§ The data:
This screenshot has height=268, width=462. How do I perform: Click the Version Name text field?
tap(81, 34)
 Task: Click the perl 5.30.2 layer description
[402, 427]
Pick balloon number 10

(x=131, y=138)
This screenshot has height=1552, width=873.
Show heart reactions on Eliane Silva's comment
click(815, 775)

==

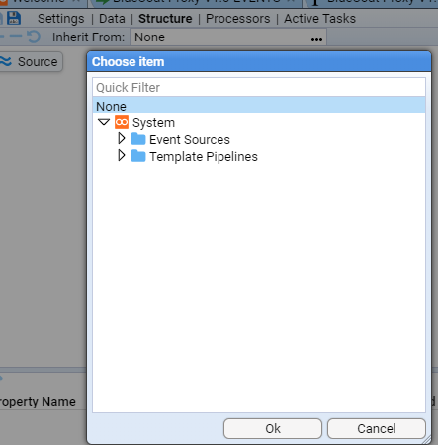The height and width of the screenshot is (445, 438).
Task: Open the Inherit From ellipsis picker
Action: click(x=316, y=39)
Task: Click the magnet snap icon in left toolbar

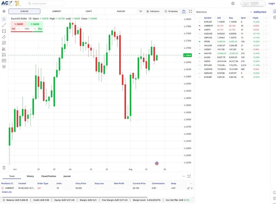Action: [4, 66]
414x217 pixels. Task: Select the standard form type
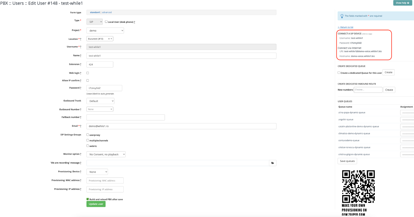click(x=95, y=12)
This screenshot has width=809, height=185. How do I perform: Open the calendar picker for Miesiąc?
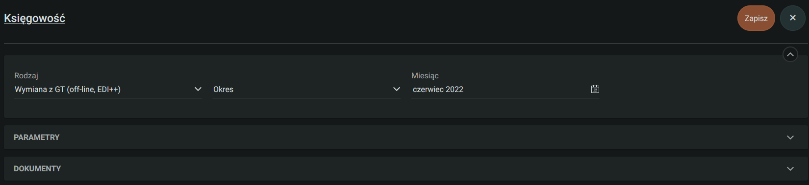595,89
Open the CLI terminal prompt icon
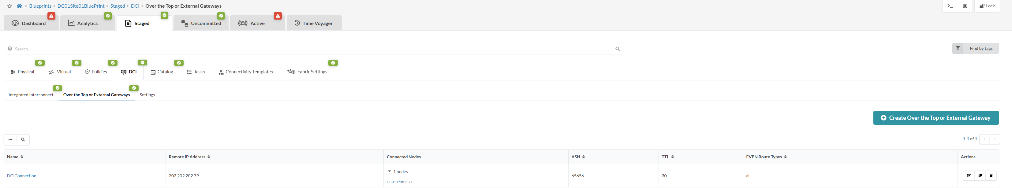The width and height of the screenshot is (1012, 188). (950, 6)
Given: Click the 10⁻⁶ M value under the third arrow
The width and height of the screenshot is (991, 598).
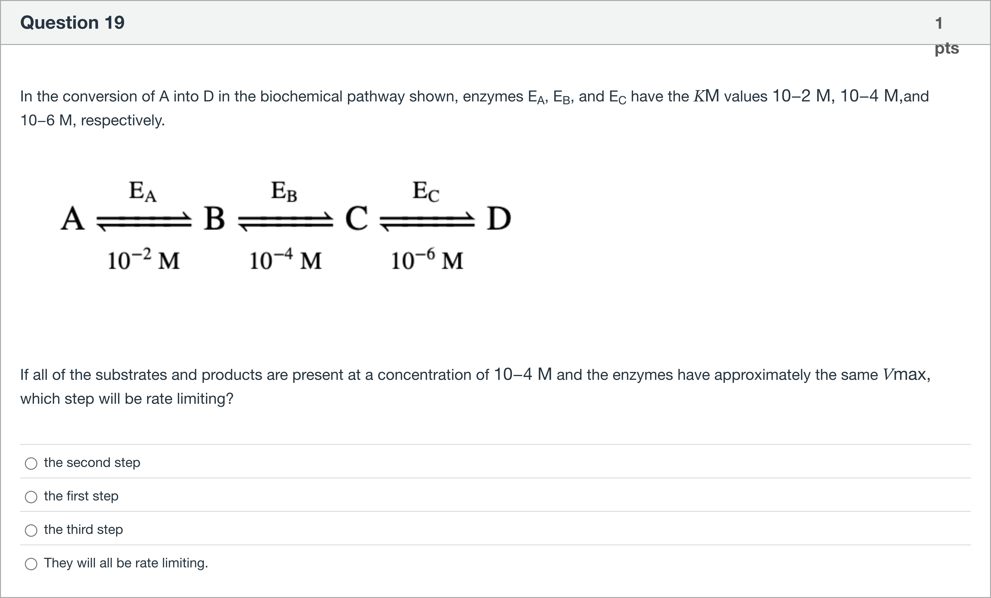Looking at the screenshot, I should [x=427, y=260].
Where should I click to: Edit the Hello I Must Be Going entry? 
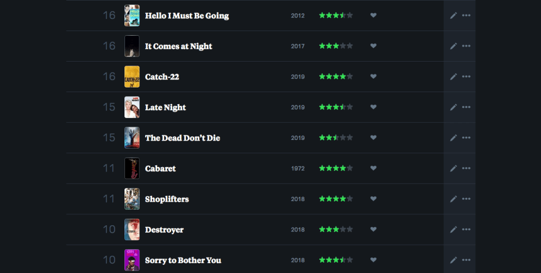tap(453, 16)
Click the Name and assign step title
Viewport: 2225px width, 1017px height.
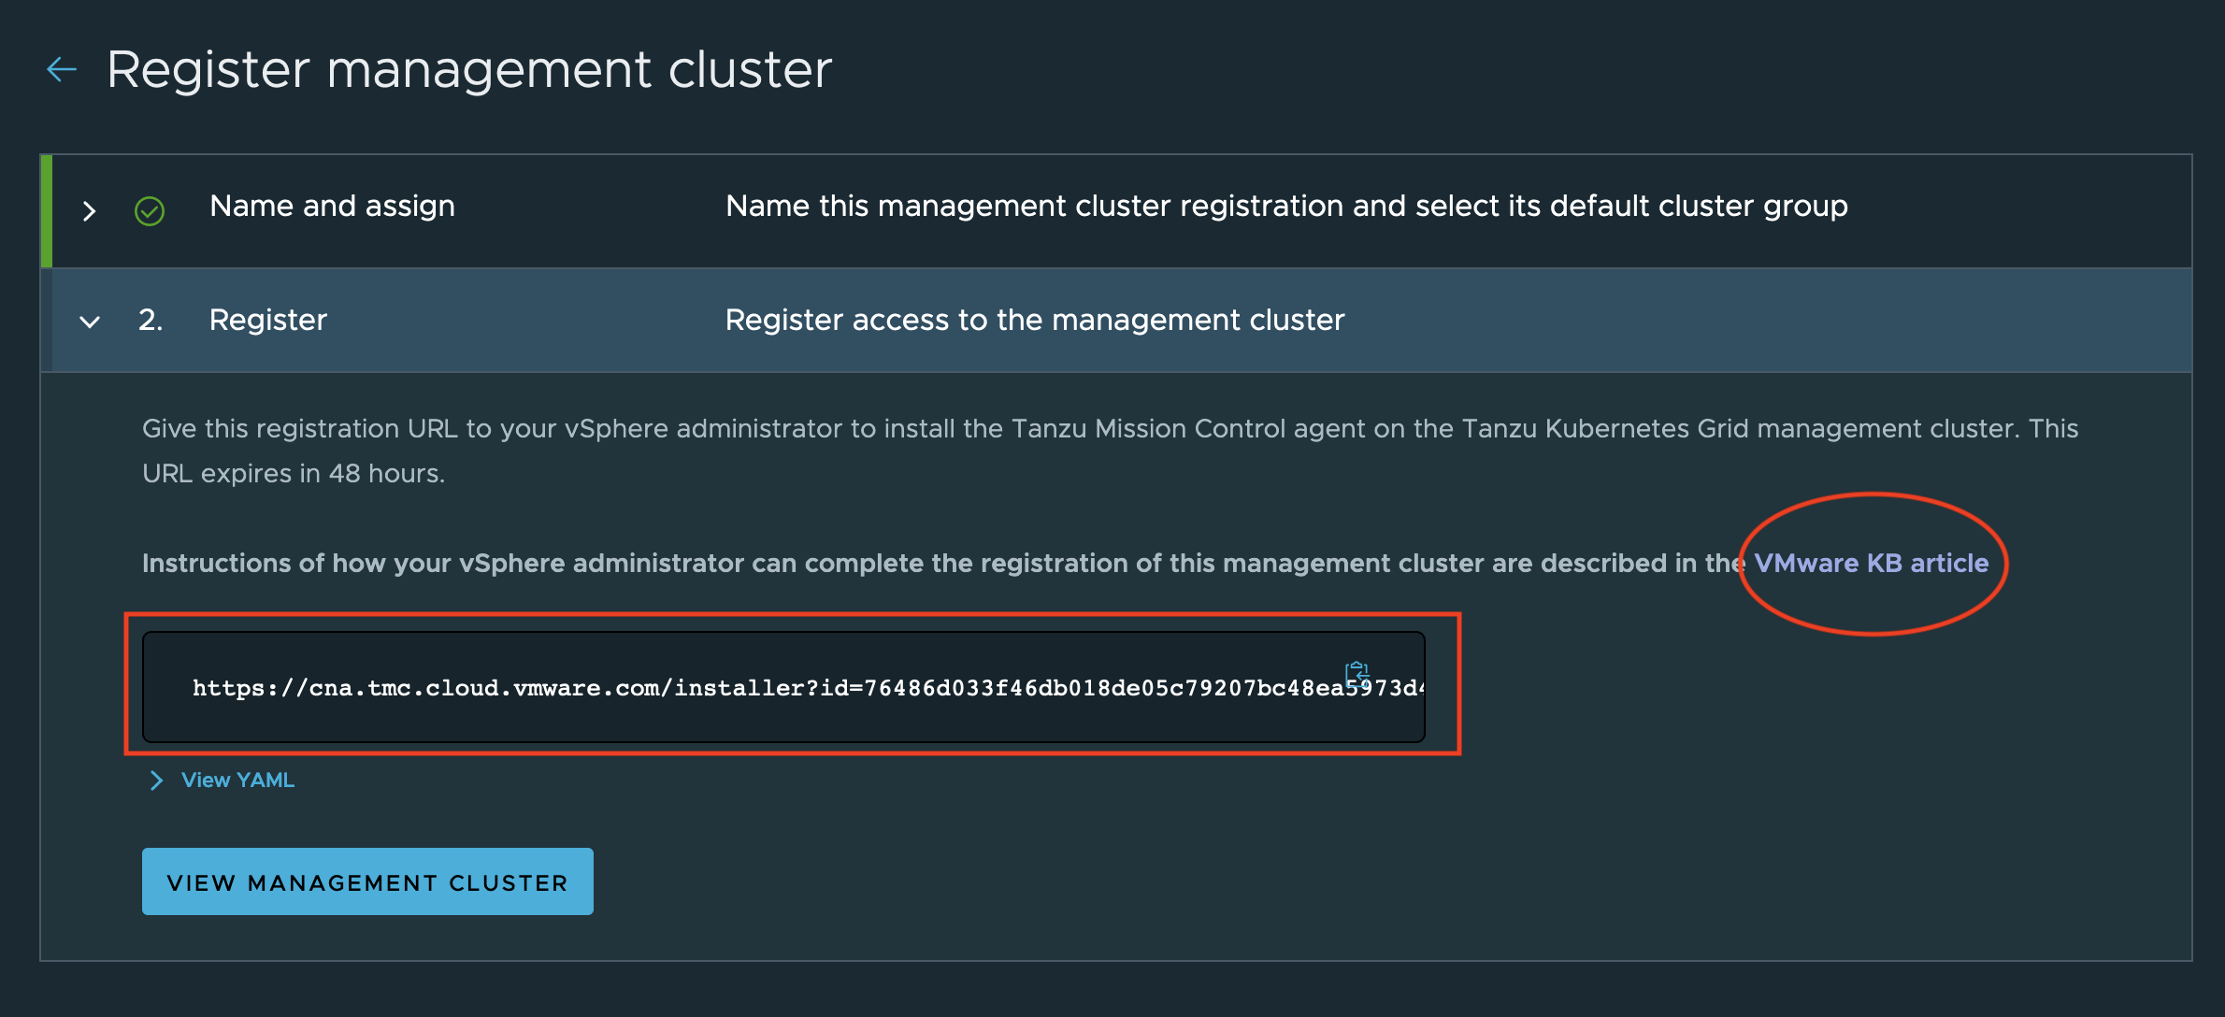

--

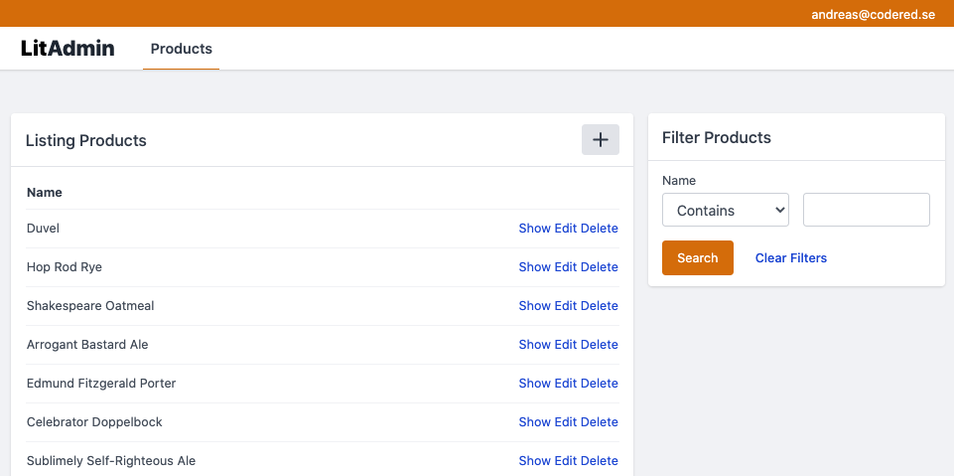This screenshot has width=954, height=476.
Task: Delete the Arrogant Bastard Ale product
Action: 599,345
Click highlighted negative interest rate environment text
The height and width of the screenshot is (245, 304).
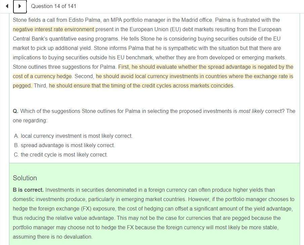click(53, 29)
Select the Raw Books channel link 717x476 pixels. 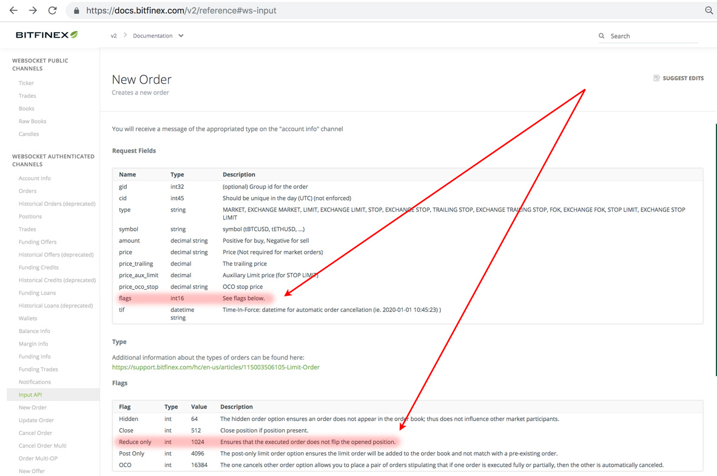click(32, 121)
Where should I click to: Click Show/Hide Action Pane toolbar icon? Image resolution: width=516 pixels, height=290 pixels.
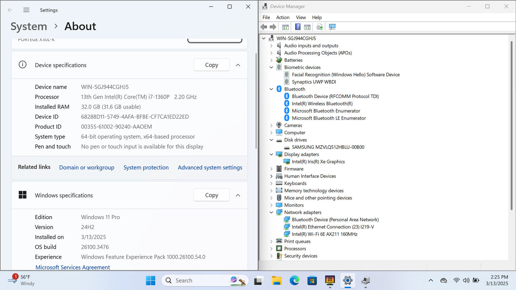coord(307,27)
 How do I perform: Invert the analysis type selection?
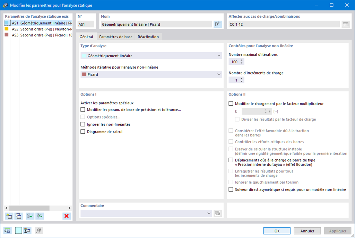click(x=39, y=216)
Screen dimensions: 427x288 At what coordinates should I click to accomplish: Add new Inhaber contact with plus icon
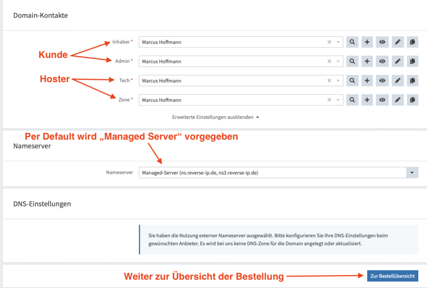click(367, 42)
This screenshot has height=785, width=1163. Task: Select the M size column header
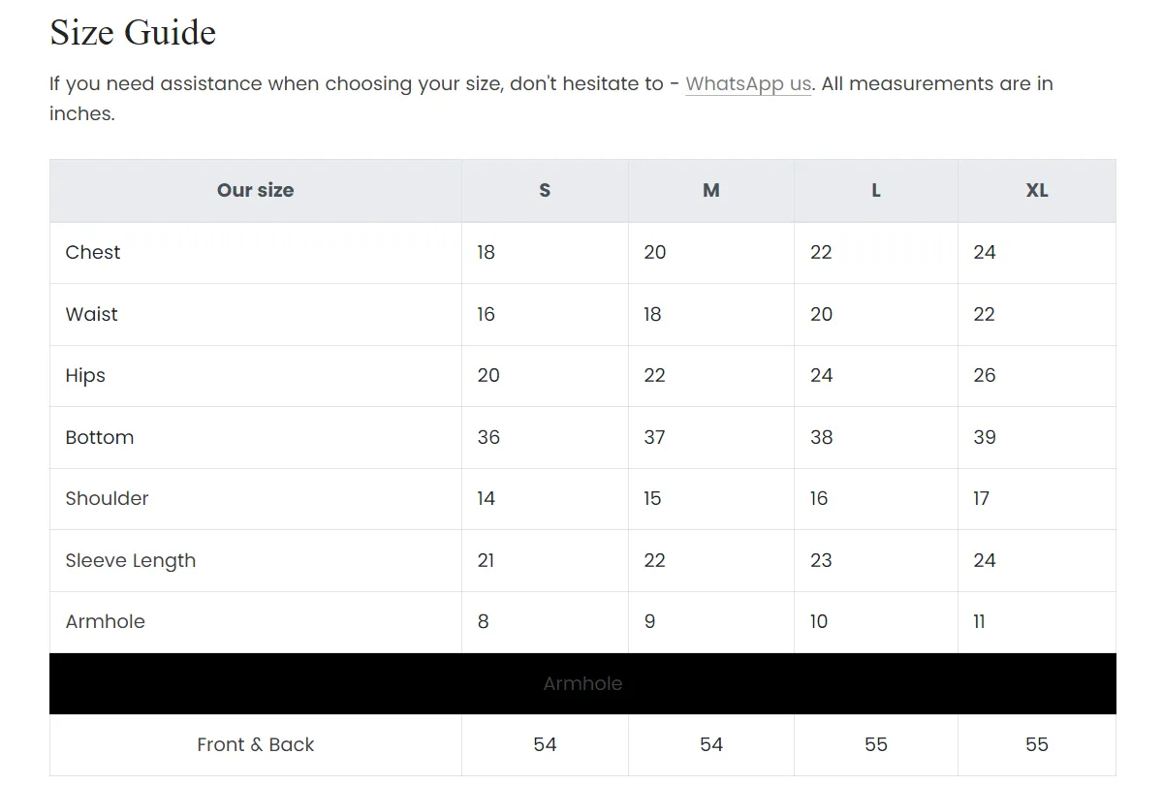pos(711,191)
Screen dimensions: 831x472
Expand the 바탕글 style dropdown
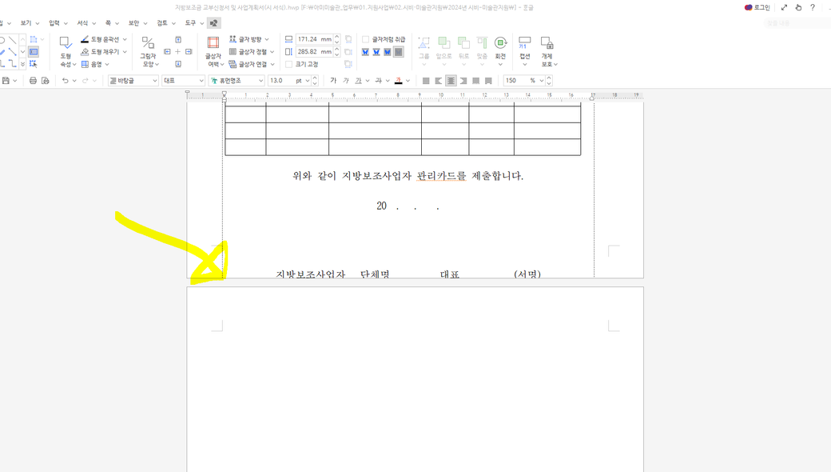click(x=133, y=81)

§ Task: From the listing above, restate verbatim the lines running from the one with "Where should I click to: Edit" through the one with "Viewport: 2225px width, 1017px height.", inclusive, but not the pictures.

§ Solution below:
Where should I click to: Edit the Hello I Must Be Going entry? 
tap(453, 16)
Click the Name and assign step title
Viewport: 2225px width, 1017px height.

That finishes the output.